Task requirements
Report every line below that carries the word "page".

Extracted entries
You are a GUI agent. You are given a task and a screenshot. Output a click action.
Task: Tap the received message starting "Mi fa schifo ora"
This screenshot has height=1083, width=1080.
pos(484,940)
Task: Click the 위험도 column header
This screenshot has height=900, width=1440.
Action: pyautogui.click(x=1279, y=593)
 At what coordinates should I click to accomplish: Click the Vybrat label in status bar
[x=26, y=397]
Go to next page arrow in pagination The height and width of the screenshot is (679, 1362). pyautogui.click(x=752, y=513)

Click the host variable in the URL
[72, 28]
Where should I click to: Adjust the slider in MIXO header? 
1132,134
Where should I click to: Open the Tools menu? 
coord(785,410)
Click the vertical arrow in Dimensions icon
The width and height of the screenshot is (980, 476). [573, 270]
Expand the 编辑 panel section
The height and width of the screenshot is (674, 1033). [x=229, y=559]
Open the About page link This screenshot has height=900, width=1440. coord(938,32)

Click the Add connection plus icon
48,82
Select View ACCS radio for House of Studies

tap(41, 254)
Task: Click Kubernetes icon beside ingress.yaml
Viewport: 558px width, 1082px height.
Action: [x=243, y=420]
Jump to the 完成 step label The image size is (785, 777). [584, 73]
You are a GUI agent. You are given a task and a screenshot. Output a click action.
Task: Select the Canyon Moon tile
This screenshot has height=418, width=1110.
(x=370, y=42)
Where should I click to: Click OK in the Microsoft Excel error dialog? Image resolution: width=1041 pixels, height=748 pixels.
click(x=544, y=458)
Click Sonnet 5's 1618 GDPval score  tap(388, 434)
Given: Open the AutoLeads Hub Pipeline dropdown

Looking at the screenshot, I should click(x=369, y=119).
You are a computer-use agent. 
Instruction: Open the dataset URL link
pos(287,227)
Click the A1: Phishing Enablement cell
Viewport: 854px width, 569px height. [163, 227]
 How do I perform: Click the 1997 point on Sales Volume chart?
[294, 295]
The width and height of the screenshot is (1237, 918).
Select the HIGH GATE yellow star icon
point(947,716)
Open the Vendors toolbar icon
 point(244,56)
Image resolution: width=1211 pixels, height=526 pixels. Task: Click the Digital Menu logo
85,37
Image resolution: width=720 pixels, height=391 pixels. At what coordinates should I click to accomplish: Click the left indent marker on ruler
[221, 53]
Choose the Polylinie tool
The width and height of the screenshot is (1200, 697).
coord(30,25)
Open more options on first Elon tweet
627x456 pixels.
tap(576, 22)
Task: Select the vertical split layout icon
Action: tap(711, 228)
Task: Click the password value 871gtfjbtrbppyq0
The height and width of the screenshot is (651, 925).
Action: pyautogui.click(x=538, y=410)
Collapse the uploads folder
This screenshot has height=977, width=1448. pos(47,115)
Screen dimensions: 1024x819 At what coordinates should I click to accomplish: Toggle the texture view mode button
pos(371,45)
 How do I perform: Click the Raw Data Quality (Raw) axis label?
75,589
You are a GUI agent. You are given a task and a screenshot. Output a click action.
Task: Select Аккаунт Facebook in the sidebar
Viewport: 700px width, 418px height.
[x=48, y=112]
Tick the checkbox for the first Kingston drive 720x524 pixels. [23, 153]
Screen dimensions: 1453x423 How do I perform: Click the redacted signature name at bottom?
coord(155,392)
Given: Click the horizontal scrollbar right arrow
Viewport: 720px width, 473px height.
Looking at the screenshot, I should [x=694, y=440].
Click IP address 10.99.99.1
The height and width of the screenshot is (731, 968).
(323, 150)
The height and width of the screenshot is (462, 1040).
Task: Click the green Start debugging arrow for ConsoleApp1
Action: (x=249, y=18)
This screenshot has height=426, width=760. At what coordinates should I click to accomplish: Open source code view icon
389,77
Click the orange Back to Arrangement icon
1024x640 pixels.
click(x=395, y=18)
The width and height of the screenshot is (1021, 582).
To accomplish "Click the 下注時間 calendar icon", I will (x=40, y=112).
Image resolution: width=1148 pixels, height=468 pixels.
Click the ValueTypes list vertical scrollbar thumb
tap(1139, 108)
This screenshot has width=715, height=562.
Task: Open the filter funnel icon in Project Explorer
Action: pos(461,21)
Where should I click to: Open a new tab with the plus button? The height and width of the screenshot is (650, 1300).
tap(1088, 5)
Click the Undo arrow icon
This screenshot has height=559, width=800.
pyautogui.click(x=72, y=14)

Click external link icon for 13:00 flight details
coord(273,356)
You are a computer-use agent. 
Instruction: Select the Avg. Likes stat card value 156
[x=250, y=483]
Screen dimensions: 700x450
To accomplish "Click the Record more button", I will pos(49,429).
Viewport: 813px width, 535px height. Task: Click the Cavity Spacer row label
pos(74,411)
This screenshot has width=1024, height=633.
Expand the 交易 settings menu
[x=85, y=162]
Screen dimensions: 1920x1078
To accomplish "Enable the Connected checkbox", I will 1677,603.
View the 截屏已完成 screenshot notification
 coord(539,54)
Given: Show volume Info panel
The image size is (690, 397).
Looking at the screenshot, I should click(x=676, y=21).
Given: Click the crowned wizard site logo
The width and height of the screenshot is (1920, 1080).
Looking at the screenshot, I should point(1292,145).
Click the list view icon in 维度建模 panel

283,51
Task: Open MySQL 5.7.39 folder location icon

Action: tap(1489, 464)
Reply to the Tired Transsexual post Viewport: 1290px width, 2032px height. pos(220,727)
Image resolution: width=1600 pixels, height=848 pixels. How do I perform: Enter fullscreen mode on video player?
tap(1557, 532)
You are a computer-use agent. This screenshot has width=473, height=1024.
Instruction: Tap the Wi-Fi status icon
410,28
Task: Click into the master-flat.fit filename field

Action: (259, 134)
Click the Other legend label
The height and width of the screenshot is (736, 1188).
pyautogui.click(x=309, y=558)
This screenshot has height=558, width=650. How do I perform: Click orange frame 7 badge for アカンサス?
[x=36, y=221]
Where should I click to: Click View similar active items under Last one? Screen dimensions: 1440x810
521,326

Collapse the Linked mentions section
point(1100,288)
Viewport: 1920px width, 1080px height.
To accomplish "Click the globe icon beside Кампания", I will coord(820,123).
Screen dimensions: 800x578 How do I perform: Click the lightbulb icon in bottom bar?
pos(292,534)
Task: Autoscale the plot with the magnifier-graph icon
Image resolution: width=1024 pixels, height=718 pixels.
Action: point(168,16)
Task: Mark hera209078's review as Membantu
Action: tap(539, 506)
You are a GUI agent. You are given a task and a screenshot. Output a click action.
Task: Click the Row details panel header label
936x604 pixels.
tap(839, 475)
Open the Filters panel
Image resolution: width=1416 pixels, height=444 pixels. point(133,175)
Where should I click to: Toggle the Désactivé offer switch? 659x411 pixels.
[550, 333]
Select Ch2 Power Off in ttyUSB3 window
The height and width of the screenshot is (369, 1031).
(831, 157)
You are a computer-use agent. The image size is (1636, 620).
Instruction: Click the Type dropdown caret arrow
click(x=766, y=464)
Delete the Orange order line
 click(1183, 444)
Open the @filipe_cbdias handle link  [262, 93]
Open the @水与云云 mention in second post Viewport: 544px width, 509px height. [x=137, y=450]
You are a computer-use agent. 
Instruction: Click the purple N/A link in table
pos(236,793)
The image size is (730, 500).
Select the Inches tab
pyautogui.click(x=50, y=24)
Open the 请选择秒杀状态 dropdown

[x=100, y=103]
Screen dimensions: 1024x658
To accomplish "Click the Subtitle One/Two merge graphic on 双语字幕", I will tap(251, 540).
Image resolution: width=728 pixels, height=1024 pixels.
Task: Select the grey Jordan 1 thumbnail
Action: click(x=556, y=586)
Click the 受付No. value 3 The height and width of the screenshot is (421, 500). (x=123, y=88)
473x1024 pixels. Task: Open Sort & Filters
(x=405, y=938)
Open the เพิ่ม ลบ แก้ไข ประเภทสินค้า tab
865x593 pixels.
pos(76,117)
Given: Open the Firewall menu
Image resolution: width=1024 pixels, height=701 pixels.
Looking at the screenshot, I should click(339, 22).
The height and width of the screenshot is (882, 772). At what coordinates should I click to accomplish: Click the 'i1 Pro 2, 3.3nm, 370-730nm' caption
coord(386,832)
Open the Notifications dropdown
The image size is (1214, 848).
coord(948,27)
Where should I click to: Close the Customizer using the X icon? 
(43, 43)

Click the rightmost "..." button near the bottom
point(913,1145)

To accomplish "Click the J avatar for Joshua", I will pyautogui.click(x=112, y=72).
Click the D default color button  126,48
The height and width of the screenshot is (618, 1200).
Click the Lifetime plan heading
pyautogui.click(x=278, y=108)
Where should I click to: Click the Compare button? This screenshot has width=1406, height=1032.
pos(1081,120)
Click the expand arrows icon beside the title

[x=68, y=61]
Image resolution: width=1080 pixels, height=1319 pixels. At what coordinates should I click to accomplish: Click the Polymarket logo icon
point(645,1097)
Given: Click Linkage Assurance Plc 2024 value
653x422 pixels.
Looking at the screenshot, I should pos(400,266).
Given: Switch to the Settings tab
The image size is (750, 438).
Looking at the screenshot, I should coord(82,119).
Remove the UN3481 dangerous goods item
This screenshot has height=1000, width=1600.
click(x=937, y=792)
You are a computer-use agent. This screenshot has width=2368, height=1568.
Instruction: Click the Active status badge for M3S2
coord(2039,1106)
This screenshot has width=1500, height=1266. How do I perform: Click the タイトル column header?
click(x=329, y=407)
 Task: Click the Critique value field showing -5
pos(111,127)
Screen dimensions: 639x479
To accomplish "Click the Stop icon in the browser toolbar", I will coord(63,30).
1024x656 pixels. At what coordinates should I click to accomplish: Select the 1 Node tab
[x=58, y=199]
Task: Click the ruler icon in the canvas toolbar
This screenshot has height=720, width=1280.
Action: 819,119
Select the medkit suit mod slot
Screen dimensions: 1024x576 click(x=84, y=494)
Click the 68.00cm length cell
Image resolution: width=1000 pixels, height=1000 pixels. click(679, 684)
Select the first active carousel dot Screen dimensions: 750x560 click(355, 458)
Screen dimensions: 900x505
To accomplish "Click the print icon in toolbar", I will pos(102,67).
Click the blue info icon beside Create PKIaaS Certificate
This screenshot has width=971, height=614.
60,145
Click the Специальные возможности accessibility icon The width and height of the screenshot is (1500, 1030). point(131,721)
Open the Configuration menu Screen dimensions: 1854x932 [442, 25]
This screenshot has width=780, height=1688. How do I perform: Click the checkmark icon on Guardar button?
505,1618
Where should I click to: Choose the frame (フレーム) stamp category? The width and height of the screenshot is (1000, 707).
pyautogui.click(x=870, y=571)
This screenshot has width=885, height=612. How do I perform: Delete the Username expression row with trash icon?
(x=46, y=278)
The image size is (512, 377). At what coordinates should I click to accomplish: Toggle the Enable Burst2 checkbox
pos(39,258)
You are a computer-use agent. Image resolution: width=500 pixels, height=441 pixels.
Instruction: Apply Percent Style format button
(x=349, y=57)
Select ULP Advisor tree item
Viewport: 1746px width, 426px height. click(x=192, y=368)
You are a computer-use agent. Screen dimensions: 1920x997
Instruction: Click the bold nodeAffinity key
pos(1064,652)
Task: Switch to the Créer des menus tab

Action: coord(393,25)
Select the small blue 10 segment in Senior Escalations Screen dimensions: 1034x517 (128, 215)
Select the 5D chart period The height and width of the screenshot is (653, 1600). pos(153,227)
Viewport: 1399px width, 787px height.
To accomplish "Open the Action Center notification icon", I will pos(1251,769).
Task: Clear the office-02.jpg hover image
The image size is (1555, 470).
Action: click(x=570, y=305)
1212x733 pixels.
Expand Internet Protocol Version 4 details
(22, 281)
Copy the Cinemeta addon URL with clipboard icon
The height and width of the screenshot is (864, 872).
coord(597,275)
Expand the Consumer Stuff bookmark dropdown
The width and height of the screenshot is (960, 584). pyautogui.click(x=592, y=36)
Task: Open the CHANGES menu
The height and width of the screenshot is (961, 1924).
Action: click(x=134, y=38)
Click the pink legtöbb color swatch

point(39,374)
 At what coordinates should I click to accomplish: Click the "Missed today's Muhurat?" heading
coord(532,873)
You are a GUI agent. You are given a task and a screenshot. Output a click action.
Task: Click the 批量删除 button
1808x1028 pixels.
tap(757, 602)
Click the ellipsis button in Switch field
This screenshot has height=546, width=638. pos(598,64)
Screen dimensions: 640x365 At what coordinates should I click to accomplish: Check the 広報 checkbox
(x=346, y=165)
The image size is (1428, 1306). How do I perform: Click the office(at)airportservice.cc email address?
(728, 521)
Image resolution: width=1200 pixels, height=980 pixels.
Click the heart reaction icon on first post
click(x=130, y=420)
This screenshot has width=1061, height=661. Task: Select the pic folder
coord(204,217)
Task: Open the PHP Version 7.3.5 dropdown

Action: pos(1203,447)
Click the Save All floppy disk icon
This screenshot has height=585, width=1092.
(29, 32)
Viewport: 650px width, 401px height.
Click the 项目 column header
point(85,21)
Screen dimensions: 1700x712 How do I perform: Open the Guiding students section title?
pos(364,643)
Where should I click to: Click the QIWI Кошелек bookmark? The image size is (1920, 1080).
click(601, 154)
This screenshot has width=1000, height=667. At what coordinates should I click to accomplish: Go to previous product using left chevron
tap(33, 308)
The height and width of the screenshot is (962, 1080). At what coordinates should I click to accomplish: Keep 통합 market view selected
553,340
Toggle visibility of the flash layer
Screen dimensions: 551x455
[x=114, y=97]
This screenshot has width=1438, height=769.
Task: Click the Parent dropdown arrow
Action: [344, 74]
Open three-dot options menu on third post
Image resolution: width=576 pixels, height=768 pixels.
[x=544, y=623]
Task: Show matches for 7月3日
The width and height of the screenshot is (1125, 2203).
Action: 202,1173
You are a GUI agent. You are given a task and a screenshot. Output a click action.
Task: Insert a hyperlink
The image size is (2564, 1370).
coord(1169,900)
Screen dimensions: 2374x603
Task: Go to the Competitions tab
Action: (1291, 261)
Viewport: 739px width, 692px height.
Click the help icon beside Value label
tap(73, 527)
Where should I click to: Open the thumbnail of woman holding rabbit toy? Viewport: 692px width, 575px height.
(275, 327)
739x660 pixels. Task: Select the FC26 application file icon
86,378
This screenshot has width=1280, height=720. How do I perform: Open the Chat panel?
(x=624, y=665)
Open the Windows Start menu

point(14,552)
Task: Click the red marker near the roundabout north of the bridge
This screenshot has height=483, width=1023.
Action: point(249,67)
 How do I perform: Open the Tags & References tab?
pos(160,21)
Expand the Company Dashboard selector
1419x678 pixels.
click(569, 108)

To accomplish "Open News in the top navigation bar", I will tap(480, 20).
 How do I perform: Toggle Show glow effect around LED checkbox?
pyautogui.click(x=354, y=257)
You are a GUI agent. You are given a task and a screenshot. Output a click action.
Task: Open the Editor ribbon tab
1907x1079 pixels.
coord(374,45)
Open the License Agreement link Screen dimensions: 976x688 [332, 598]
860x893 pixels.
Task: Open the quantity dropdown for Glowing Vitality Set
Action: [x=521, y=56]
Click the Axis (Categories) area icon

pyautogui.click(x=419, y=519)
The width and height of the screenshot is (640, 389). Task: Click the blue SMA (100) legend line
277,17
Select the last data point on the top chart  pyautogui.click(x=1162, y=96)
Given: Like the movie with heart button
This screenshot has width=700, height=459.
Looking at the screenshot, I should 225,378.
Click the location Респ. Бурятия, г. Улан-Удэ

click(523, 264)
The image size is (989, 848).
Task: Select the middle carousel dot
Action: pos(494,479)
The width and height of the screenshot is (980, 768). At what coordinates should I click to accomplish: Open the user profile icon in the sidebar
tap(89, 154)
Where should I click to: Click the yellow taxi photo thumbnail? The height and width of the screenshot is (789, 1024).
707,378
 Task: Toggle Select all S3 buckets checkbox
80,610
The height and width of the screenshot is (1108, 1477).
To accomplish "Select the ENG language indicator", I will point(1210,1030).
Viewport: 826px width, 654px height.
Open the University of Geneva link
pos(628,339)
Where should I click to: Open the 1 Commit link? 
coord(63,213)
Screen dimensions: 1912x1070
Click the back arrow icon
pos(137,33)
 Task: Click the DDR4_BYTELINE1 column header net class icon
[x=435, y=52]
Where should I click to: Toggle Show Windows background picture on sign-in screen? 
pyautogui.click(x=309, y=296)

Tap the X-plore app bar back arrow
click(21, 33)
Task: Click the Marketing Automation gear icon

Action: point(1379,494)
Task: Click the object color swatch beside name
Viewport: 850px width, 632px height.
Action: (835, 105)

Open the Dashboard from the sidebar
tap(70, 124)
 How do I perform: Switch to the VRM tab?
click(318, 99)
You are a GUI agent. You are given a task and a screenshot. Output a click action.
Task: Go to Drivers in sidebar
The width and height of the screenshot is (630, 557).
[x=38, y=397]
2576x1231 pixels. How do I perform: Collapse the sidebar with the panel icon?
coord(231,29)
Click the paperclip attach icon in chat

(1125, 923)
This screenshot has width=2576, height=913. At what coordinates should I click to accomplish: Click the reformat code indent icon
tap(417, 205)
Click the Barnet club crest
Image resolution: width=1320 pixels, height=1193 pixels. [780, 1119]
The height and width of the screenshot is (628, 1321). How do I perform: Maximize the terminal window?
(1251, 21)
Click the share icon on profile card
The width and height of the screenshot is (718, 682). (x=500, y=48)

Exercise response
Go to next page arrow in pagination The height and width of the screenshot is (679, 1362). pyautogui.click(x=752, y=513)
Open the About page link This screenshot has height=900, width=1440. coord(938,32)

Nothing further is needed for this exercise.